The equipment required depends on the batch size and the percentage of active ingredients in the total weight of the tablet.


Low Shear mixers/granulators,
High Shear mixers/granulators,
Fluid-Bed granulators/Tray dryers,
Spray Dryers, or
Extruders and Spheronizers.

Tray Dryer 

Dryers are used to evaporate or sublimate liquids or moisture from bulk solids, powders, components, continuous sheets or other liquids. Direct dryers and indirect dryers are the two most common types. Direct dryers heat products by bringing them into direct contact with heated air, gas or burning gas products. Indirect dryers heat the product by conduction heating the product against a heated wall.


In the conventional process, a tray dryer is used to achieve optimum drying results. This is a two-door cabinet with a double-walled interior. To prevent heat transfer, the gap between the two walls is filled with high-density glass fibre wool insulation. The doors include gaskets. On the mobile trolley, stainless steel trays are placed. The tray dryer is equipped with a control panel, process timer, digital temperature controller and cum indication. Tray dryers are available in capacities of 6, 12, 24, 48, 96 and 192 trays.


Tray dryer theory

A tray dryer is an enclosed insulated chamber with trays stacked together in a trolley. Tray dryers are used in industries where heating and drying is a key aspect of the manufacturing process, such as chemicals, dyes, pharmaceuticals, food and pigments. In the trays, the moist or solid material to be dried is placed.


The heat is transferred by the circulation of hot air generated by electric heaters or steam generated by radiator coils. The interior is equipped with a blower to ensure proper heat circulation and transfer. On the outside of the dryer is a control panel for controlling the temperature and other parameters. These dryers are available in a variety of materials, including mild steel, stainless steel and wood.

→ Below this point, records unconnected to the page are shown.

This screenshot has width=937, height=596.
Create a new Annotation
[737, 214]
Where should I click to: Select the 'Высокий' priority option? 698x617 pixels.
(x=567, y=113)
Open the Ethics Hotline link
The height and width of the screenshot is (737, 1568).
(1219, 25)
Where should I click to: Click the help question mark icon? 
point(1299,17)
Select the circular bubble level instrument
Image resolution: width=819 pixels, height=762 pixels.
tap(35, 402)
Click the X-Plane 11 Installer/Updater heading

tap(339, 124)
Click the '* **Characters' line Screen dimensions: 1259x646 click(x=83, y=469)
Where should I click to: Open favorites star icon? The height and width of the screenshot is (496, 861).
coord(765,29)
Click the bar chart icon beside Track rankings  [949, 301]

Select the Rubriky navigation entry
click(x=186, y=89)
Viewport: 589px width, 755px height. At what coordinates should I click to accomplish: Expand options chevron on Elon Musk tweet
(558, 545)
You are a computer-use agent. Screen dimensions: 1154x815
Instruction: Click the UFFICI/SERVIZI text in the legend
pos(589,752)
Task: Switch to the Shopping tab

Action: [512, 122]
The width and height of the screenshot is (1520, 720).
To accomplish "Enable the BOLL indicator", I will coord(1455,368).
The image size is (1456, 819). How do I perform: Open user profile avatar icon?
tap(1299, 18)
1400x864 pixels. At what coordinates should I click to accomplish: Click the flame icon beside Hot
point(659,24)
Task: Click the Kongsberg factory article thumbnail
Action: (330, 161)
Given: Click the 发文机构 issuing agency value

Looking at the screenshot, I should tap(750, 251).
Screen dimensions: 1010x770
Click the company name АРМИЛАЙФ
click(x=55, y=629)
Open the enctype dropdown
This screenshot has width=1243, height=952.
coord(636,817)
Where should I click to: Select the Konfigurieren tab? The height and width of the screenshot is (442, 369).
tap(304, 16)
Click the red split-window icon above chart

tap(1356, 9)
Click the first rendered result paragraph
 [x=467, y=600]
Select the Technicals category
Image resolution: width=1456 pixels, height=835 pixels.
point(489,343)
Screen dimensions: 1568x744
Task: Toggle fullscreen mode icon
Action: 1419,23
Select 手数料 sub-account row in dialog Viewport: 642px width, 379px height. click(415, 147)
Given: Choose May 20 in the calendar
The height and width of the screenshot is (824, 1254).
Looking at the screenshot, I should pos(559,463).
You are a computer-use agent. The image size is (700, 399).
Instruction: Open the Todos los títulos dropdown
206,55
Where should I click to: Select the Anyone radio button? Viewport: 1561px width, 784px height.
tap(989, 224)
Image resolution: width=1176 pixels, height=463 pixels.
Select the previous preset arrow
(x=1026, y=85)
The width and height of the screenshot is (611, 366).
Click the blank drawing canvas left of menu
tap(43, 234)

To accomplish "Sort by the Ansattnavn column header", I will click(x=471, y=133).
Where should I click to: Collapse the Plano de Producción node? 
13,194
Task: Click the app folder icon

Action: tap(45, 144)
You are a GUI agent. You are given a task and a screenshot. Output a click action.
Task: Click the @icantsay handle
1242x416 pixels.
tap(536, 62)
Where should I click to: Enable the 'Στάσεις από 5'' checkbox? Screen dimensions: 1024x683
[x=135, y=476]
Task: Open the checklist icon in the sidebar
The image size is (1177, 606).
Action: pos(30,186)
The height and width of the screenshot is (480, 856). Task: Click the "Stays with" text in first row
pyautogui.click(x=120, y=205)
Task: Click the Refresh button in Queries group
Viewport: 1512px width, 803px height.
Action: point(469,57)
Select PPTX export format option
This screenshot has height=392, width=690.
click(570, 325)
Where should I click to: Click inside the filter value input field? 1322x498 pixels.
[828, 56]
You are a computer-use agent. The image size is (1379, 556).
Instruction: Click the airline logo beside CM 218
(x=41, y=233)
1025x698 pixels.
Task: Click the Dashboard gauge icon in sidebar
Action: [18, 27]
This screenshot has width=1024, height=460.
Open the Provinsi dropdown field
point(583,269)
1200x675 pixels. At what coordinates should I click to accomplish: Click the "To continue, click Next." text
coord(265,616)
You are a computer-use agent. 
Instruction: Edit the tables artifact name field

Pigments, foodstuffs, bread, electrodes, chemicals and plastic powders are all dried using tray dryers. Electrically heated, steam heated and thermal fluid heated drying ovens can often be used.


Electrically heated models include a computerised temperature controller with a digital timer to make working day and night easier. A digital temperature indicator and digital timer are included in the steam and thermal fluid heating models, but not in the temperature controller.


There is a very efficient circulating air system available. To maximise drying, warm air is recirculated with a specific amount of fresh air. The system is set up so that the material at the top and bottom is dried at the same time.


The oven’s assets include even air circulation, controlled temperatures, durable construction and spacious work surfaces. It is designed to cover a wide temperature range and is quick and easy to load and unload. The pallet trolley rolls in and out of the chamber with greater capacity. A spare trolley can be used for loading during drying cycle operation for continuous operation.


Principle of operation of the tray dryer

Hot air is continuously pumped into the tray dryer. To remove the moisture from the solids placed in the trays, forced convection heating is used.


At the same time, the wet air is partially exhausted.
The trays are loaded with wet solids. In the chamber, trays are set up.
Fresh air is conveyed through the inlet and is heated as it passes through the heater.


A fan circulates the heated air at a speed of 2 to 5 metres per second.
The turbulence reduces the thickness of the air boundary layer and lowers the partial pressure of the vapour in the atmosphere.